— Start of Extract —
Theorem 4cyclusnfrgr 28656

Description: A graph with a 4-cycle is not a friendhip graph. (Contributed by Alexander van der Vekens, 19-Dec-2017.) (Revised by AV, 2-Apr-2021.)

Hypotheses

Ref	Expression
4cyclusnfrgr.v	⊢ 𝑉 = (Vtx‘𝐺)
4cyclusnfrgr.e	⊢ 𝐸 = (Edg‘𝐺)

Assertion

Ref	Expression
4cyclusnfrgr	⊢ ((𝐺 ∈ USGraph ∧ (𝐴 ∈ 𝑉 ∧ 𝐶 ∈ 𝑉 ∧ 𝐴 ≠ 𝐶) ∧ (𝐵 ∈ 𝑉 ∧ 𝐷 ∈ 𝑉 ∧ 𝐵 ≠ 𝐷)) → ((({𝐴, 𝐵} ∈ 𝐸 ∧ {𝐵, 𝐶} ∈ 𝐸) ∧ ({𝐶, 𝐷} ∈ 𝐸 ∧ {𝐷, 𝐴} ∈ 𝐸)) → 𝐺 ∉ FriendGraph ))

Proof of Theorem 4cyclusnfrgr

Dummy variable 𝑥 is distinct from all other variables.
— End of Extract —
— Start of Data extract —
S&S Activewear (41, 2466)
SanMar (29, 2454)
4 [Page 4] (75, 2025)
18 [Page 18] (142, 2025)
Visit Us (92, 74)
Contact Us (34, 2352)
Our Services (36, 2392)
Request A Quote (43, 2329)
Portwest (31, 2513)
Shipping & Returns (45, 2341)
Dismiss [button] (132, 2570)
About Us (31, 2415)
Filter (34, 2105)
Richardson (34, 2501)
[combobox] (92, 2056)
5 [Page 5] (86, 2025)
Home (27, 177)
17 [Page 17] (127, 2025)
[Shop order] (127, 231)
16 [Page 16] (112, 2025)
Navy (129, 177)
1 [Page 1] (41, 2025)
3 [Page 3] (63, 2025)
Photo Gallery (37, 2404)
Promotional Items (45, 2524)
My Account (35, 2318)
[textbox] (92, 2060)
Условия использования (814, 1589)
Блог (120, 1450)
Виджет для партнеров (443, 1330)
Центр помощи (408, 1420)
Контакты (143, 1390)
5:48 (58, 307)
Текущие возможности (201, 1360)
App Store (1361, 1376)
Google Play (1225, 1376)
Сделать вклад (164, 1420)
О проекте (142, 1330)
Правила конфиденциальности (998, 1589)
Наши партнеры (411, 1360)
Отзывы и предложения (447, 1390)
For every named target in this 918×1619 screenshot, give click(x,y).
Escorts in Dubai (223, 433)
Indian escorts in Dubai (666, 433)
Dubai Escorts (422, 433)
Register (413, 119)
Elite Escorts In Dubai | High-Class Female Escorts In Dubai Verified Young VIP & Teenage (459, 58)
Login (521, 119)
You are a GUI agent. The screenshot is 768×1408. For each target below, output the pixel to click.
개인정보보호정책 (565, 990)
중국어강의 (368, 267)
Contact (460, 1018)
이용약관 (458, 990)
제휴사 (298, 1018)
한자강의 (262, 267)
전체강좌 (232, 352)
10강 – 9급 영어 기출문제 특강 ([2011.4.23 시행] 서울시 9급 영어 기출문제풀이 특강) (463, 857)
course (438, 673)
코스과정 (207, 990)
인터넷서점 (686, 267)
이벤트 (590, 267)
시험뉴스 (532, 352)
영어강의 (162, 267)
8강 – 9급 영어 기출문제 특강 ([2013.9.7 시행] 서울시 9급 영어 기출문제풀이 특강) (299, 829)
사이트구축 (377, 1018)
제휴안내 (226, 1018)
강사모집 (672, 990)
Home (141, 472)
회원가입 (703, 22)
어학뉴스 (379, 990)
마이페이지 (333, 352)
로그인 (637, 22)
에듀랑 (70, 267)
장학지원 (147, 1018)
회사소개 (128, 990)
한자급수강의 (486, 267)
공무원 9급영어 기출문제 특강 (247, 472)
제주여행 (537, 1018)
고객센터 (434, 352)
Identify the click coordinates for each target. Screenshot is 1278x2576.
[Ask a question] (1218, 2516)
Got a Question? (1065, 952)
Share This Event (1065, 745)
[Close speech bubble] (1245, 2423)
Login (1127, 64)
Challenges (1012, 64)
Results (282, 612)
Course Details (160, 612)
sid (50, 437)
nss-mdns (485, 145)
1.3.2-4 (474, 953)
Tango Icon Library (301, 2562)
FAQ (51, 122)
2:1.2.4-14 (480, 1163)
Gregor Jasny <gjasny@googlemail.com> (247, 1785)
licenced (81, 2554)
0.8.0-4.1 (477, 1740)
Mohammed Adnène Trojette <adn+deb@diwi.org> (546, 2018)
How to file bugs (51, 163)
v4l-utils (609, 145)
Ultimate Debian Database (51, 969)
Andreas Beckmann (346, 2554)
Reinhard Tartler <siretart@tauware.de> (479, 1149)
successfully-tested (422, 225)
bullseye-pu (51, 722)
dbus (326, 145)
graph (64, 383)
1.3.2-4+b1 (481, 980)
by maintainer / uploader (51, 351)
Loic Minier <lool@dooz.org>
— End of Data extract —
## What you should do
Quote everything on the theorem page from "Theorem 4cyclusnfrgr 28656" down to "𝑉 = (Vtx‘𝐺)", word for word.

## Exercise output
Theorem 4cyclusnfrgr 28656

Description: A graph with a 4-cycle is not a friendhip graph. (Contributed by Alexander van der Vekens, 19-Dec-2017.) (Revised by AV, 2-Apr-2021.)

Hypotheses

Ref	Expression
4cyclusnfrgr.v	⊢ 𝑉 = (Vtx‘𝐺)